## Exercise aim
Write a continuation of the essay on being a lifelong romantic, starting right after its last sentence.

## Text passage
****************************************
I have a confession to make; I am a romantic. A chocolate giving, rose giving, letter writing romantic. When I was a slightly overweight kid, I was always in love with the idea of love. I would daydream about a particular girl in class, and figure out what exactly I could write to her in a letter to get her attention. I would even throw a little Shakespeare vibe in there. “Come though my dear; and let’s sit among the lilies, and stareth into each other’s eyes.”
Then, I would quickly pass her desk while dropping off the note like a FedEx package, then sit in anticipation trying to figure out when she would have time to read the note in class.
In the past, I was always pegged , as the guy who was too emotional. In relationships, I would always be the person in the relationship, that cares too much, and then, in the future, my heart would get trampled on. I was the "nice guy,” who was too easy to predict and too reliable. The girls I dated would would go party at night with the bad boy, and then come back in the morning to be held and consoled by me, the nice guy.
Sad, but true.
****************************************
## Dataset
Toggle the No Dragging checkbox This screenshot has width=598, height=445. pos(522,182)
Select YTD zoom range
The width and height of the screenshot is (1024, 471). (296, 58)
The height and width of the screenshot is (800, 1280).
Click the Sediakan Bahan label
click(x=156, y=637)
****************************************
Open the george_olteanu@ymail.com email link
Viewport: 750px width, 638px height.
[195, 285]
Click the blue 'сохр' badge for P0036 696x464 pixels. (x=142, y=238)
****************************************
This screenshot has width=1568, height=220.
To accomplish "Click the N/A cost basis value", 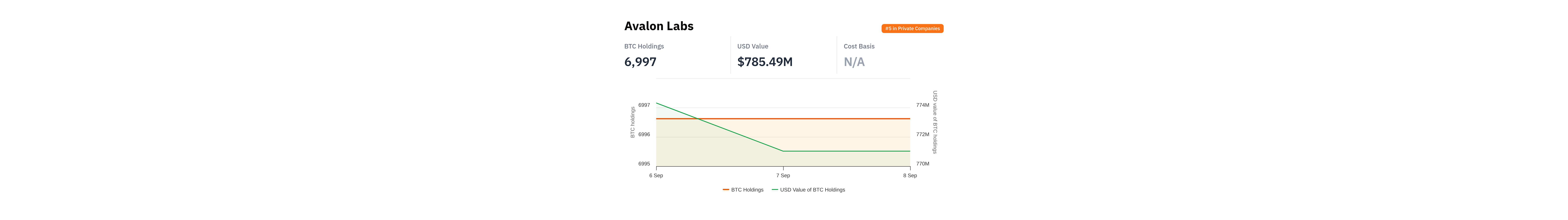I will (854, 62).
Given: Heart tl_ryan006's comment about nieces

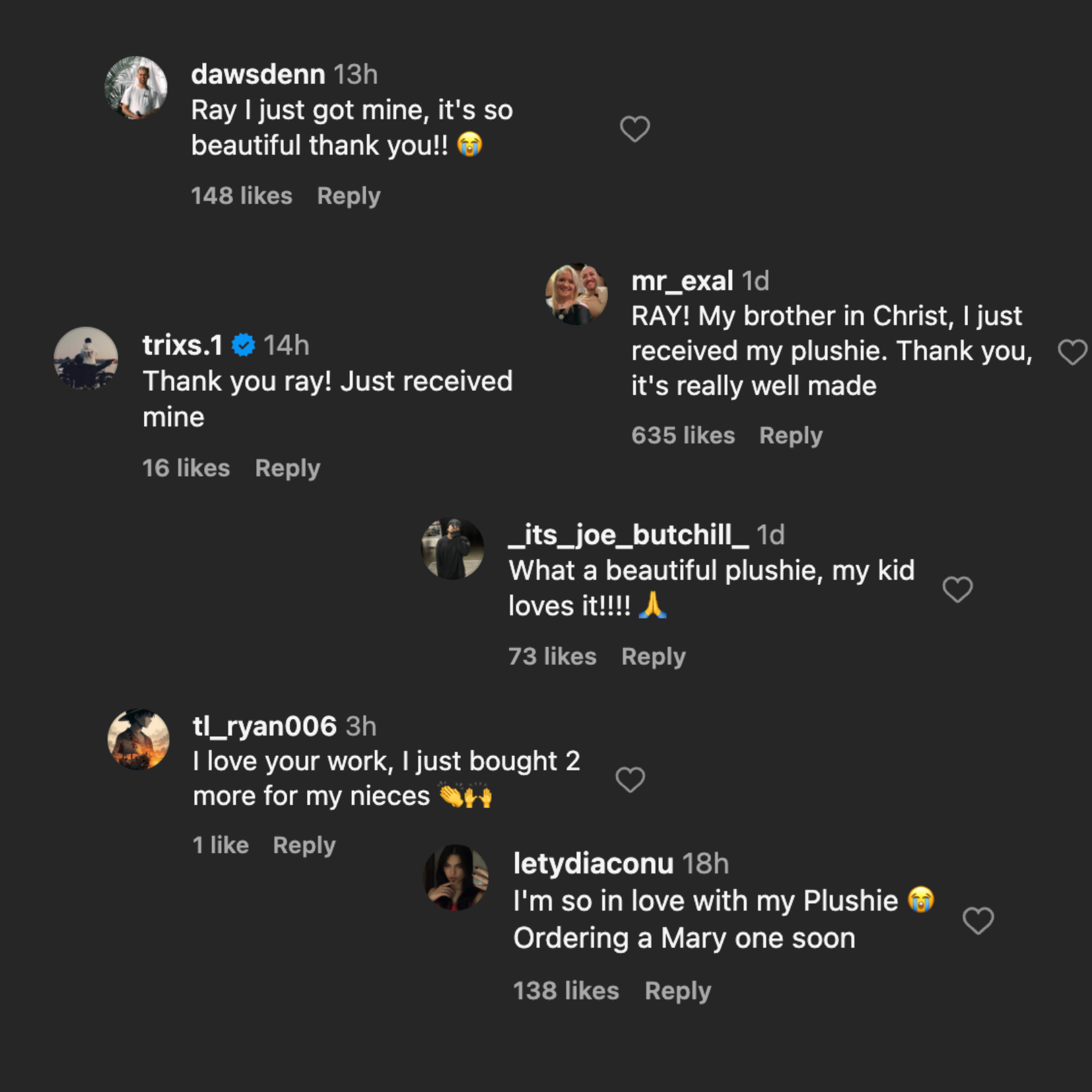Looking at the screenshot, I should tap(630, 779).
****************************************
## Written answer
I had to understand something, that shifted my entire life emotionally. No matter how much I loved romance and the beauty of women, I had to love Ulysses. I would hear this stated so many times, but what did that mean? I also had to understand, young love means “I can’t live with out you”. Mature love is, “ Life is richer with you”. I needed to pursue that kind of love that added to my life, not completed my life. Which means, I had to do a lot of work to build up my emotional wealth, so that I was already rich on my own.
For me, it translated into, not being afraid to spend time alone. Not being afraid to take myself out to dinner, and most importantly give myself the amazing time that I would dream of giving others. I am such a giver and sharer that it took me years to learn how to celebrate myself because otherwise, I was in the position of hoping others could distribute the love to me, I needed to give to myself. Life became much easier… I also made an inner confession.
I will not pursue women anymore.
To clarify, what I had to understand was that I was literally exhausting myself and my heart pursuing women, and the result of it not working out was painful. So, I began to become bitter, and pinning preconceived ideas of failure or disinterest onto innocent people who hadn’t even shown me who they were yet.
I had to also end putting myself in situations where my capacity to love was a 100 gallon tank, and I was encountering 10 gallon tank lovers. I needed to truly fill my tank with love , so that I could attract people with the same capacity to love, because I ultimately will attract who I am.
For the first time, I was able to catch my emotional breathe.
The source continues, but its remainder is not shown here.